▶ [DIRECTIONS]:
Render the part of the listing below that opens with the line containing "This screenshot has width=1456, height=819. Find" and closes with the line containing "coordinates (1211, 479).", both lines included, as a JSON list of strings with one string per line. Leave out blank lines and the pictures.
** START GIVEN ENTRIES **
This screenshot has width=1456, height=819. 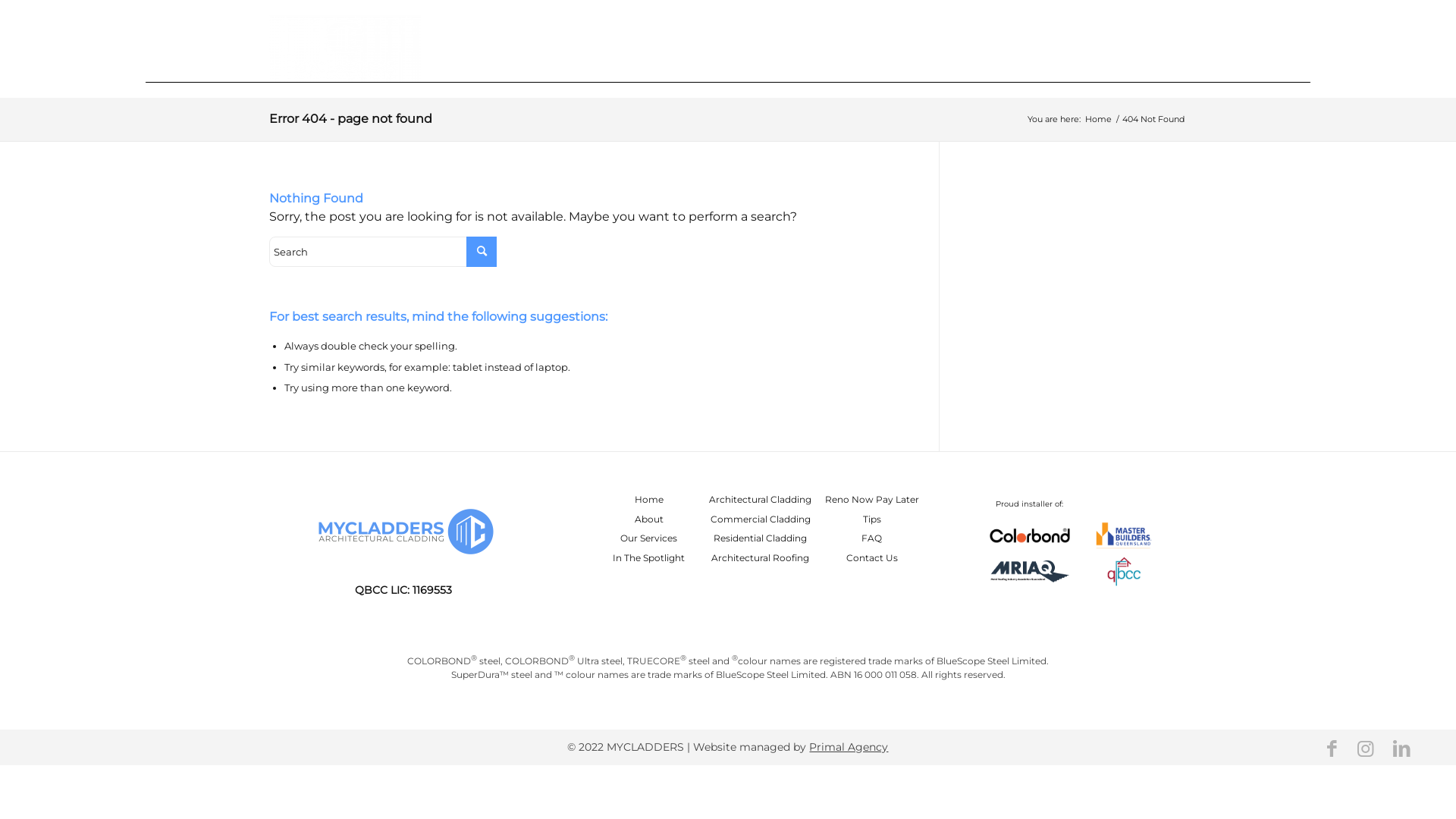 What do you see at coordinates (808, 45) in the screenshot?
I see `'Home'` at bounding box center [808, 45].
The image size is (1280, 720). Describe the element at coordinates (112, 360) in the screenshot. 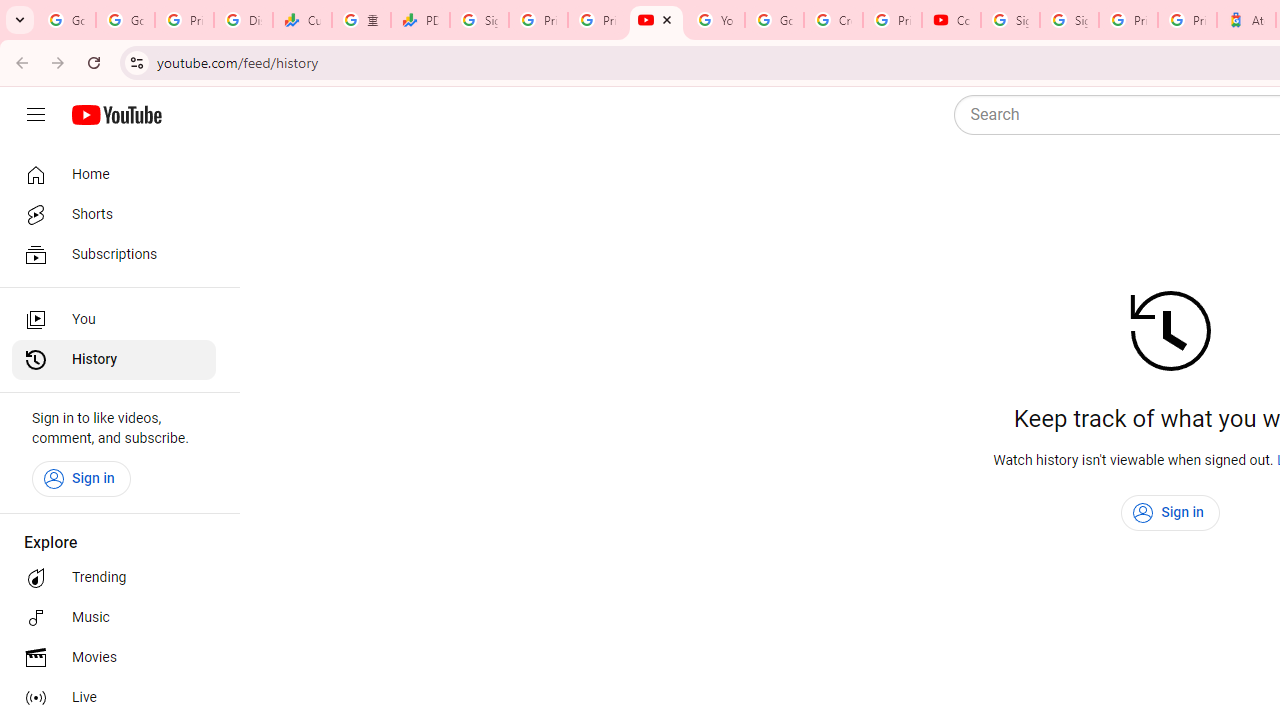

I see `'History'` at that location.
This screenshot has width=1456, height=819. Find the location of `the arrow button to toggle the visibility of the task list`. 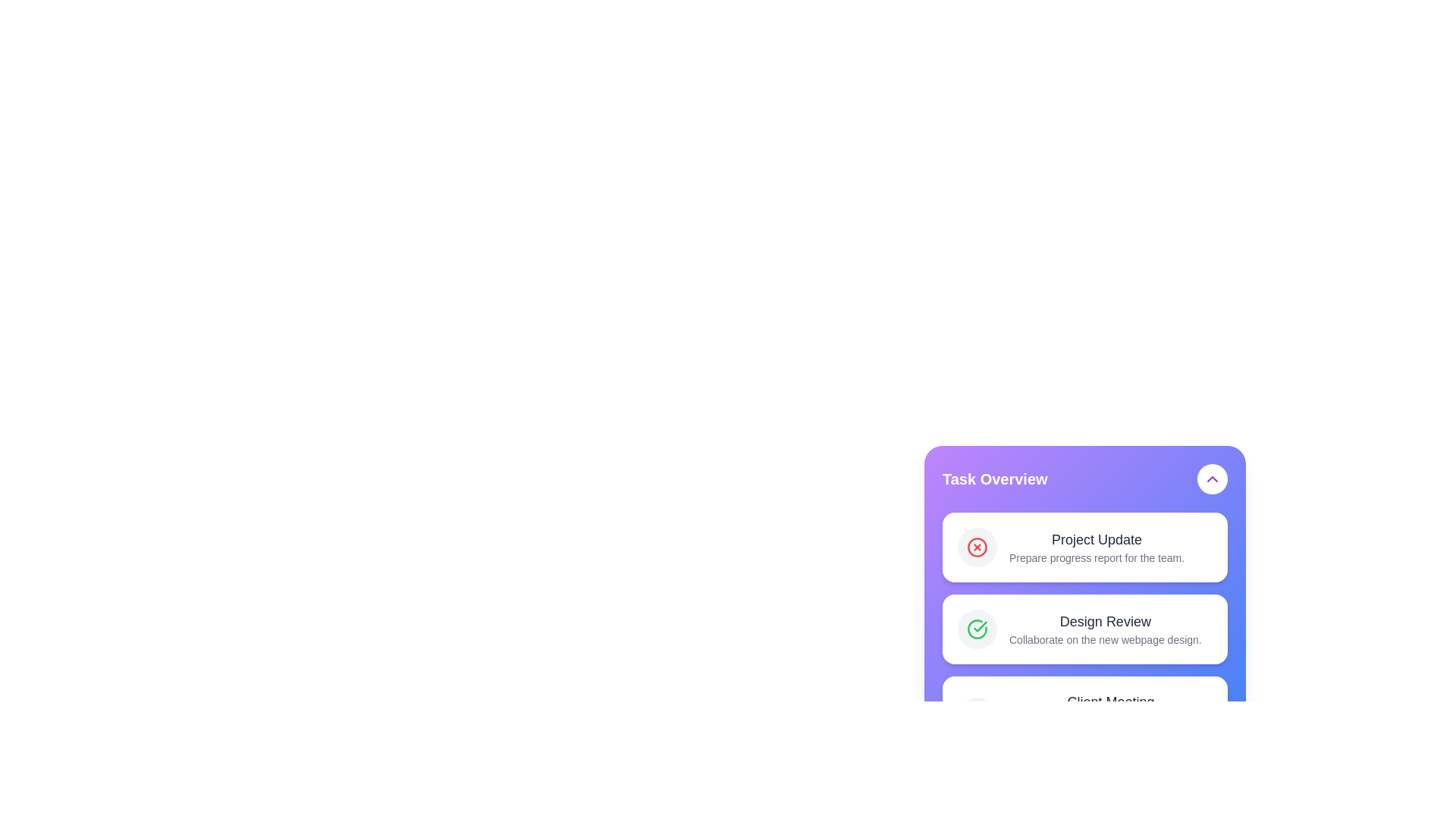

the arrow button to toggle the visibility of the task list is located at coordinates (1211, 479).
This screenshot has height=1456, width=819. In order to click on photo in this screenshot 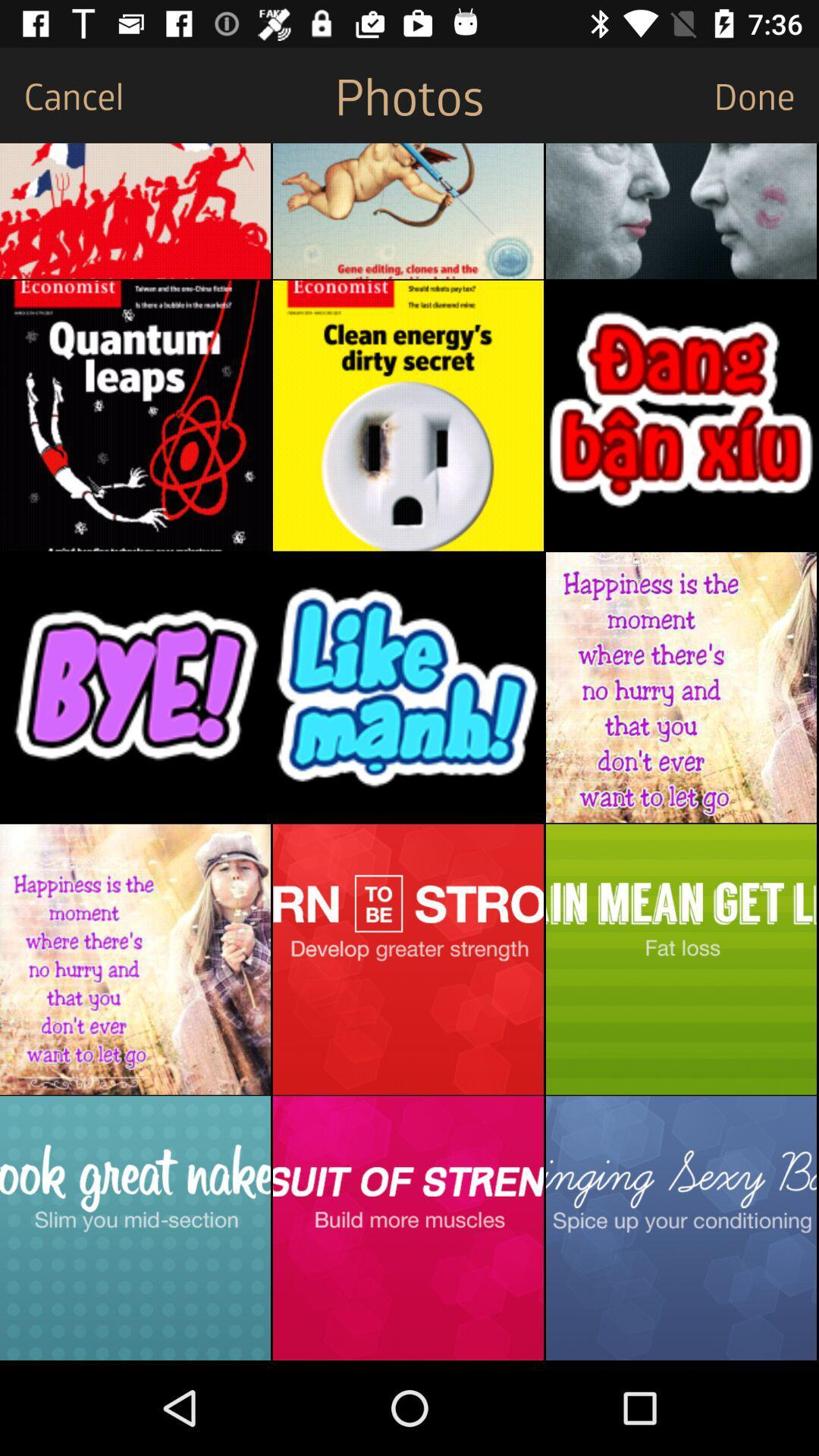, I will do `click(407, 416)`.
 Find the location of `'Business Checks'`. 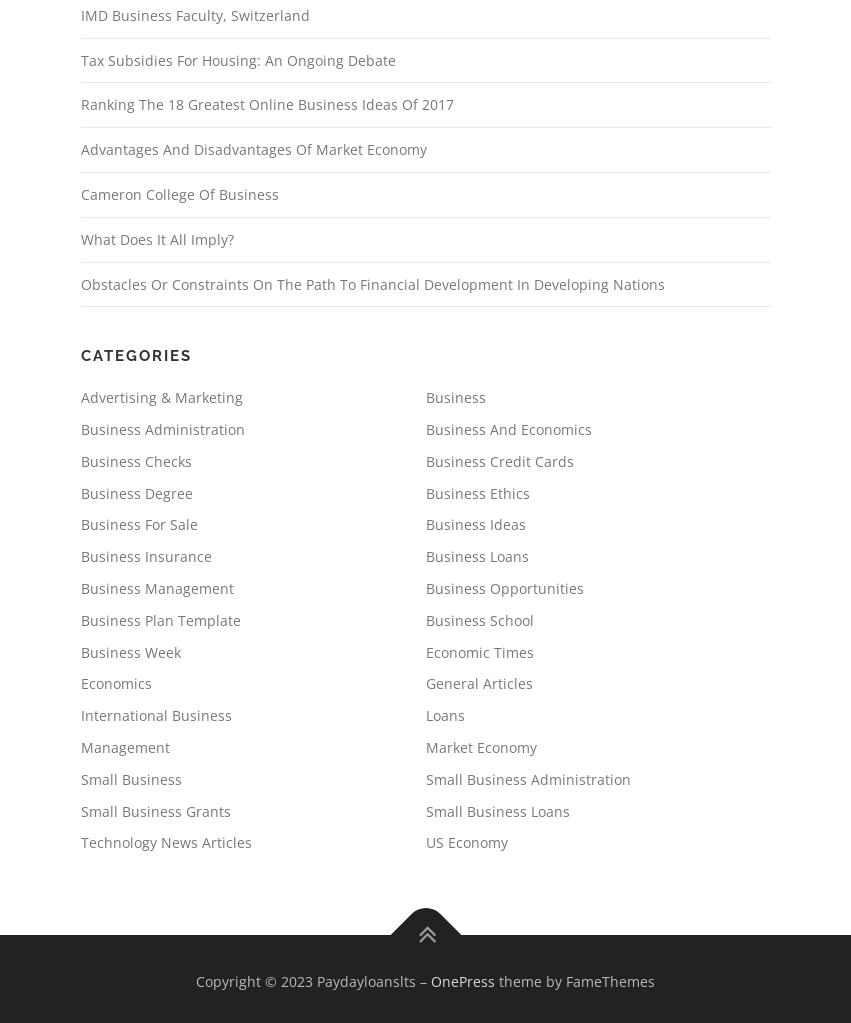

'Business Checks' is located at coordinates (135, 459).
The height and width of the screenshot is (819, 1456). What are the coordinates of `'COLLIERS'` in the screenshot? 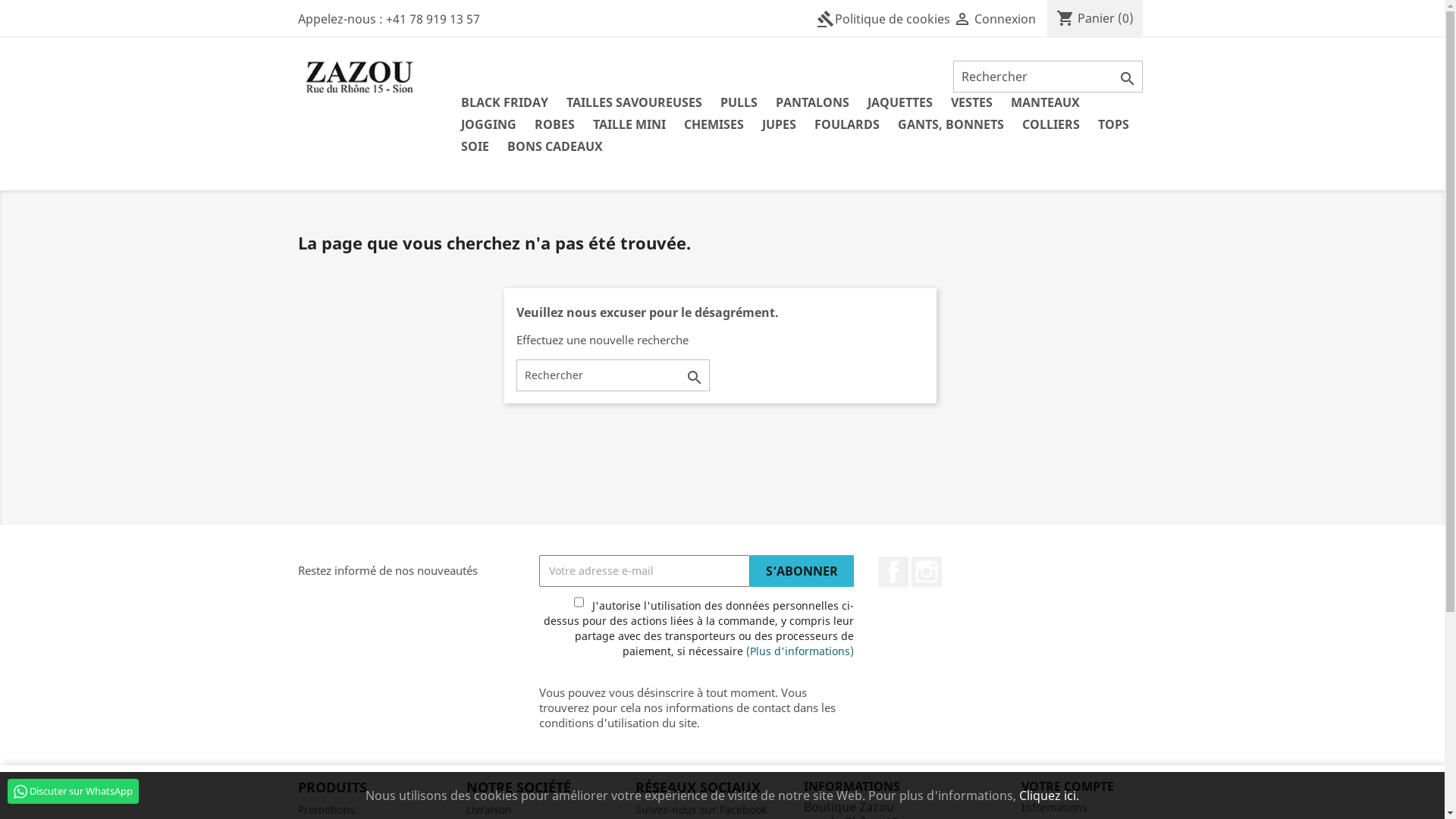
** END GIVEN ENTRIES **
▶ [CORRECT RESULT]:
[
  "This screenshot has width=1456, height=819. Find the location of `the arrow button to toggle the visibility of the task list`. ",
  "the arrow button to toggle the visibility of the task list is located at coordinates (1211, 479)."
]